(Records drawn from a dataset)
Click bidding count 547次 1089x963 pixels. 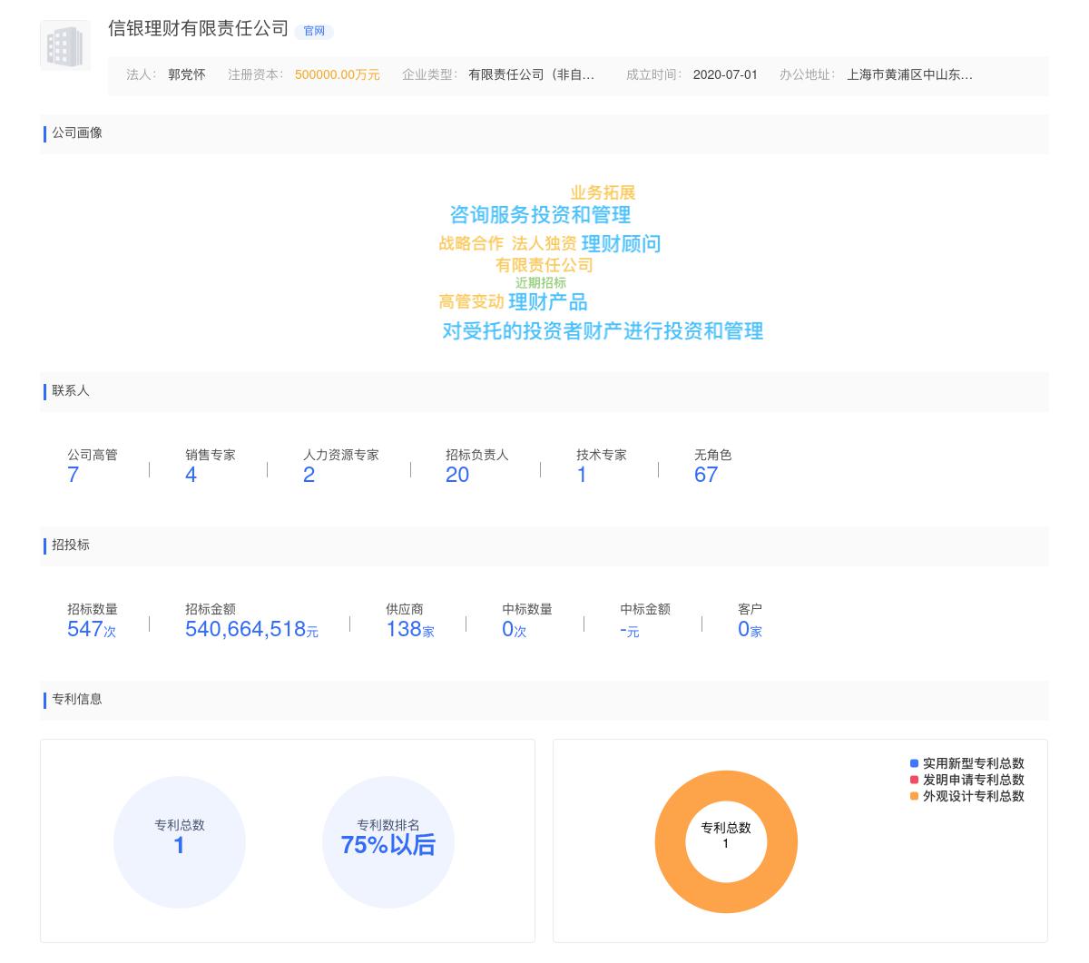coord(91,629)
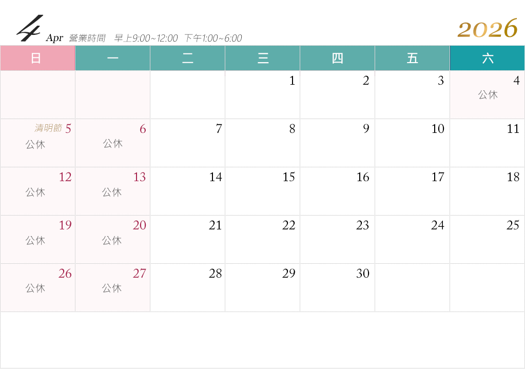Select date 15 in the calendar
The height and width of the screenshot is (369, 525).
pos(289,178)
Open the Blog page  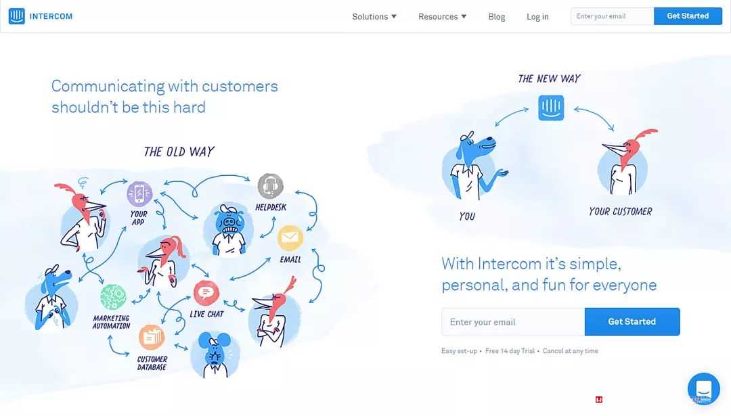[497, 17]
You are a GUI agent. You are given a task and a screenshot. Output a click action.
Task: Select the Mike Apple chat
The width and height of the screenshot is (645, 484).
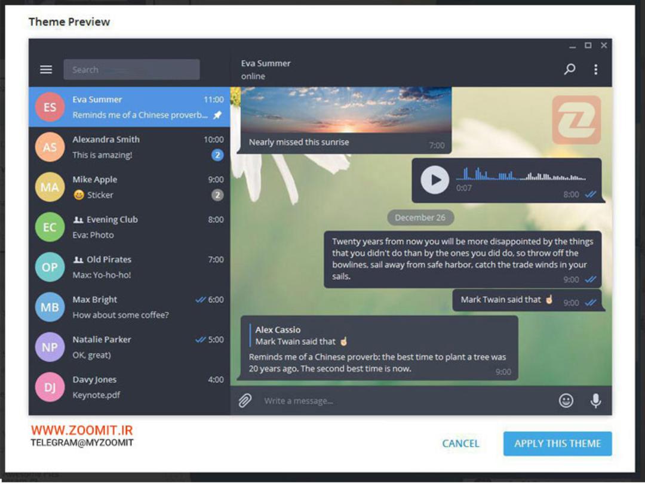click(x=129, y=187)
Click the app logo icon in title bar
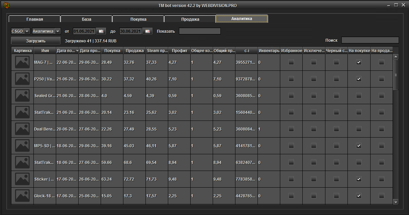Viewport: 409px width, 215px height. [x=6, y=5]
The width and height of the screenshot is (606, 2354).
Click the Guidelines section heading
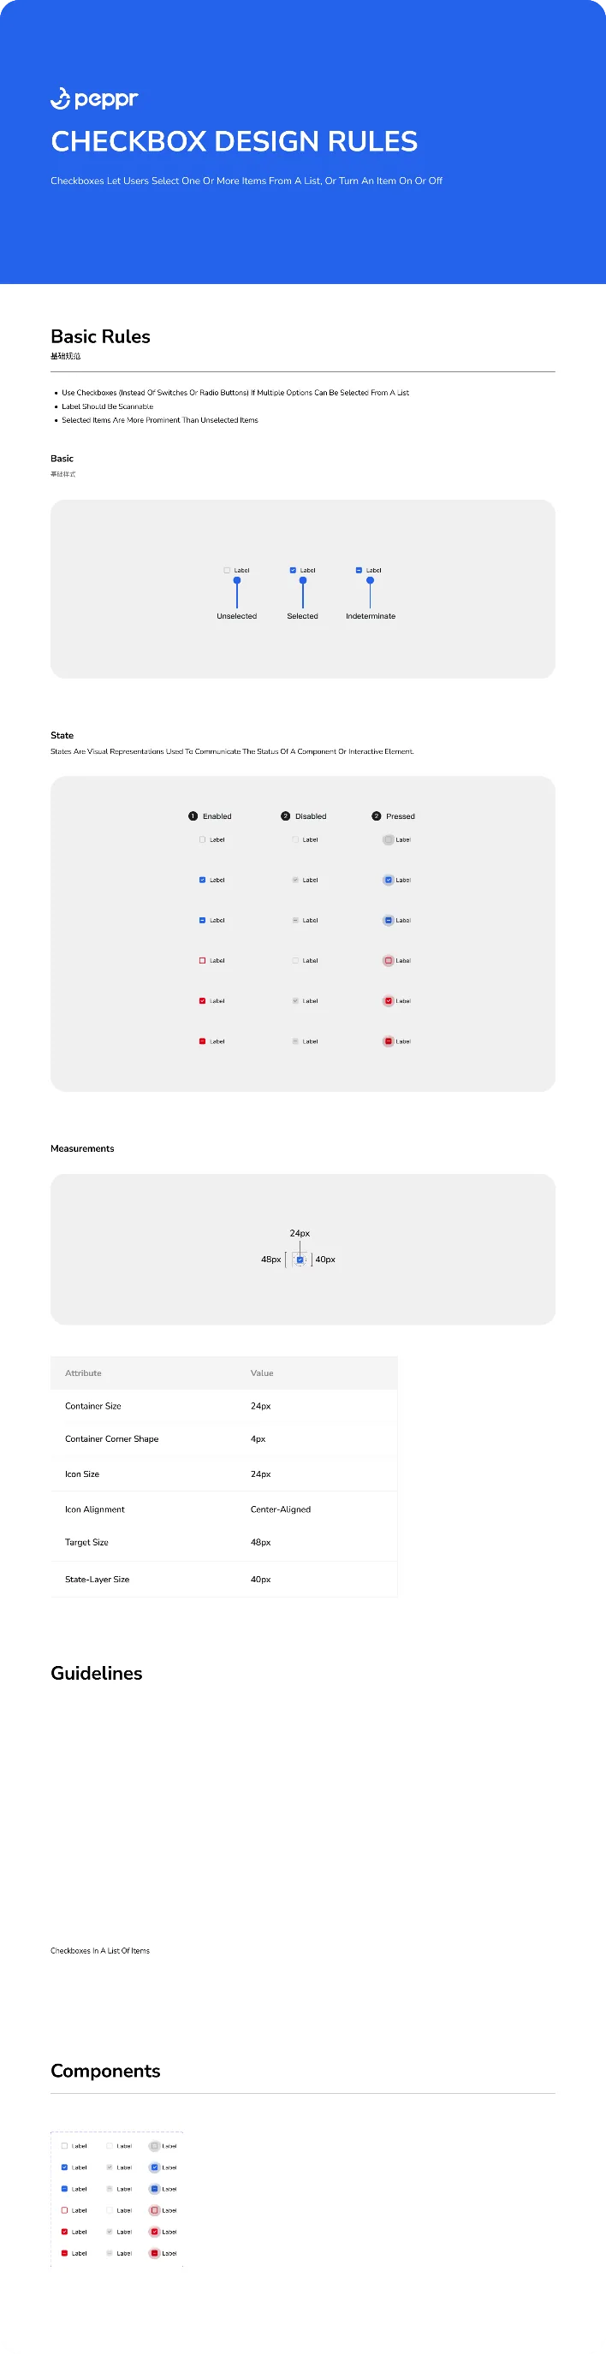pos(96,1672)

### Task to complete
Only the lines from the one containing "The width and height of the screenshot is (645, 484)." through the end of the records above should be retyped, exactly as they stand, with any pictures left out.

### Solution to this exercise
The width and height of the screenshot is (645, 484).
click(x=129, y=187)
Click the app logo icon in title bar
Viewport: 409px width, 215px height. [x=6, y=5]
The width and height of the screenshot is (606, 2354).
Click the Guidelines section heading
pos(96,1672)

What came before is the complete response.